--- START Data records ---
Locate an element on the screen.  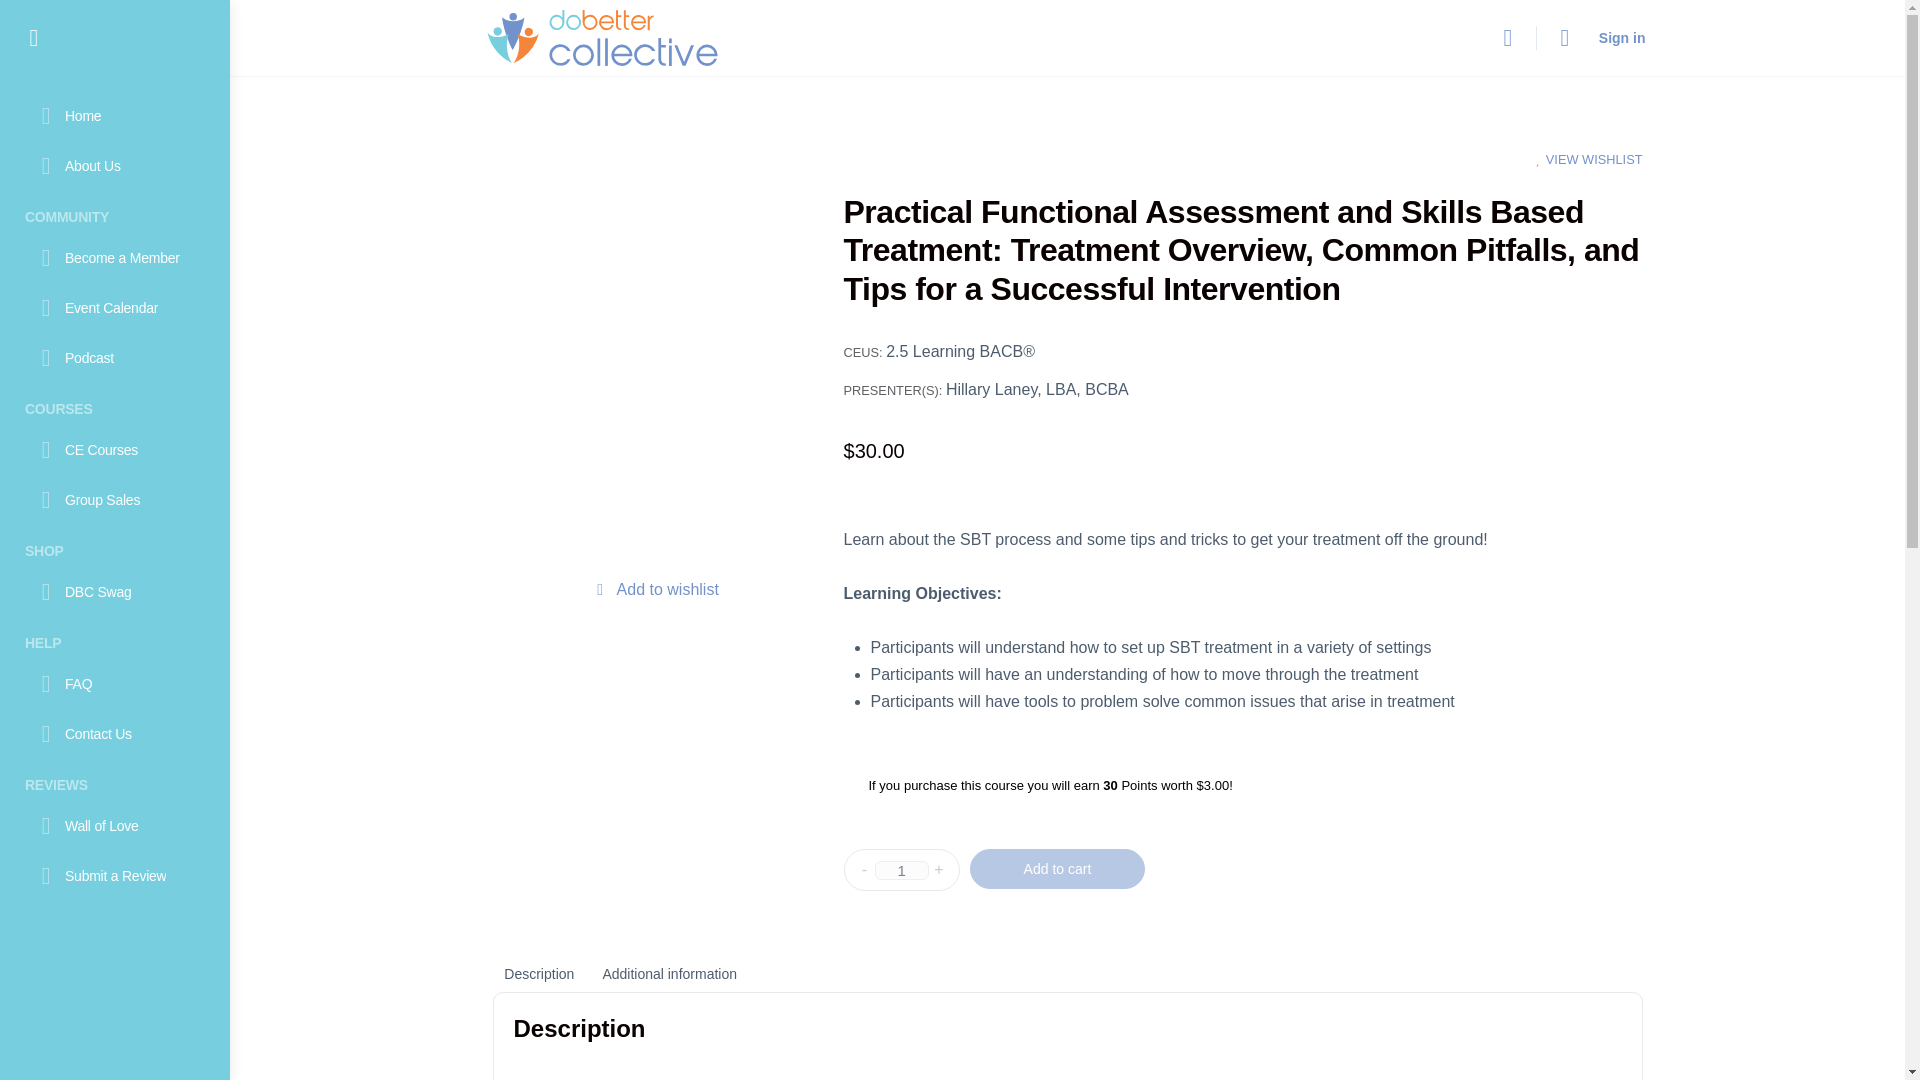
COURSES is located at coordinates (114, 405).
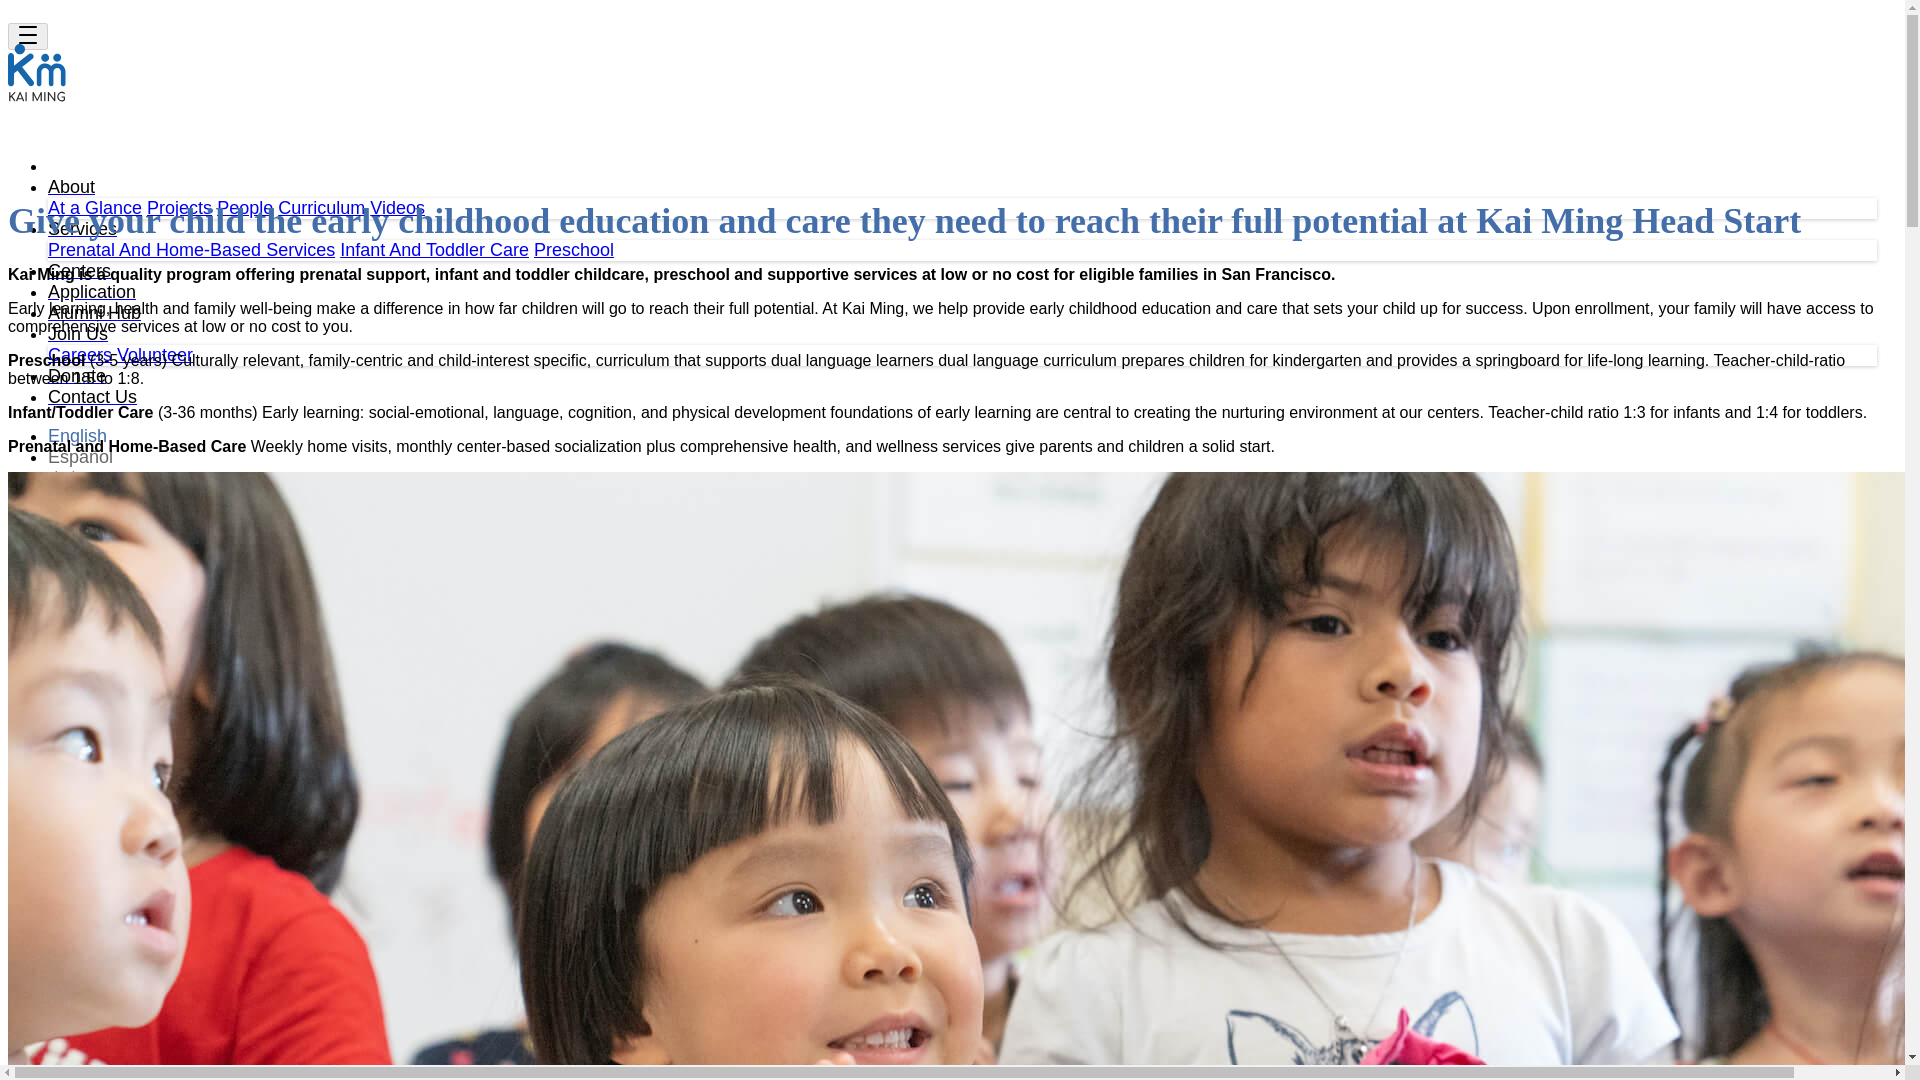 The image size is (1920, 1080). What do you see at coordinates (92, 396) in the screenshot?
I see `Contact Us` at bounding box center [92, 396].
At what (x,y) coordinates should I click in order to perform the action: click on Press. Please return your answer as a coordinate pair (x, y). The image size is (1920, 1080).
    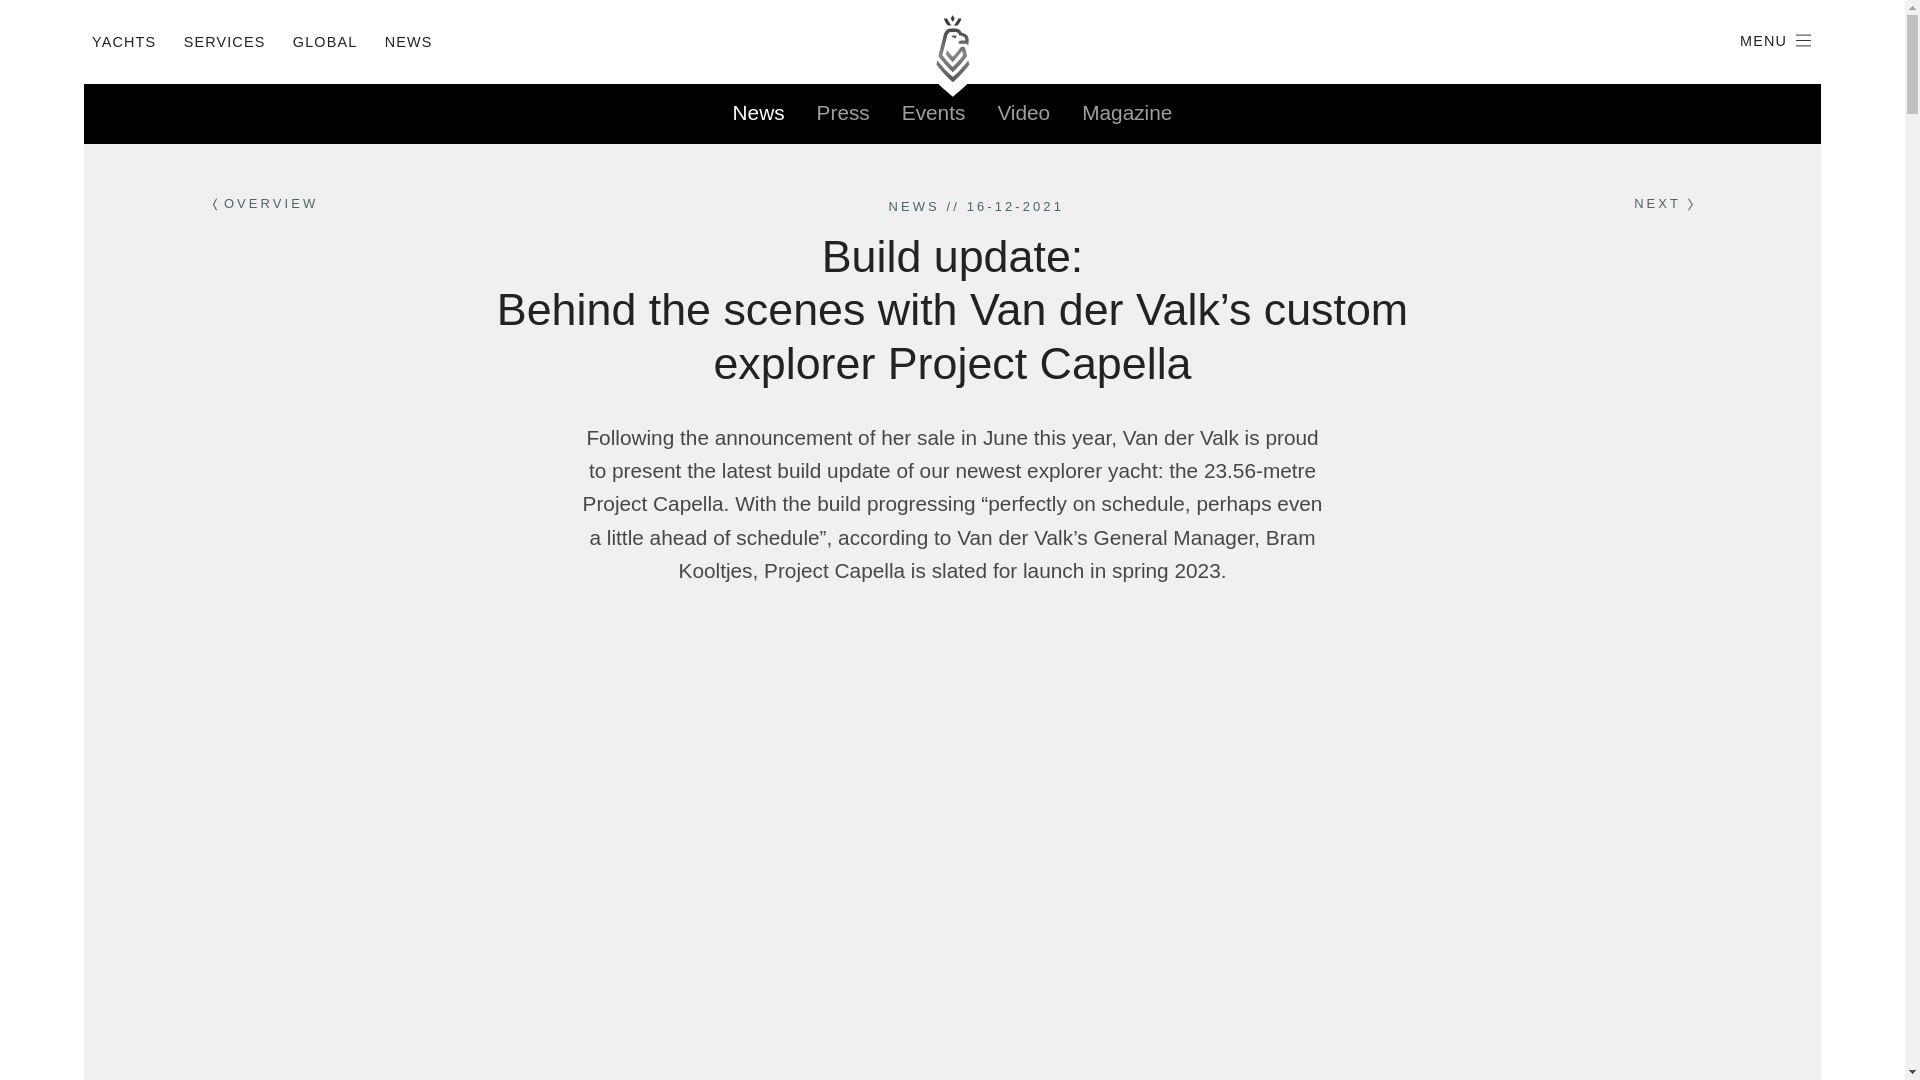
    Looking at the image, I should click on (842, 113).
--- END Data records ---
* _Direction_: Copy out every one of the records above word for word, leaving out the pictures.

* _Solution for this problem_:
Locate an element on the screen.  
COURSES is located at coordinates (114, 405).
 The image size is (1920, 1080). What do you see at coordinates (92, 396) in the screenshot?
I see `Contact Us` at bounding box center [92, 396].
At what (x,y) coordinates should I click in order to perform the action: click on Press. Please return your answer as a coordinate pair (x, y). The image size is (1920, 1080).
    Looking at the image, I should click on (842, 113).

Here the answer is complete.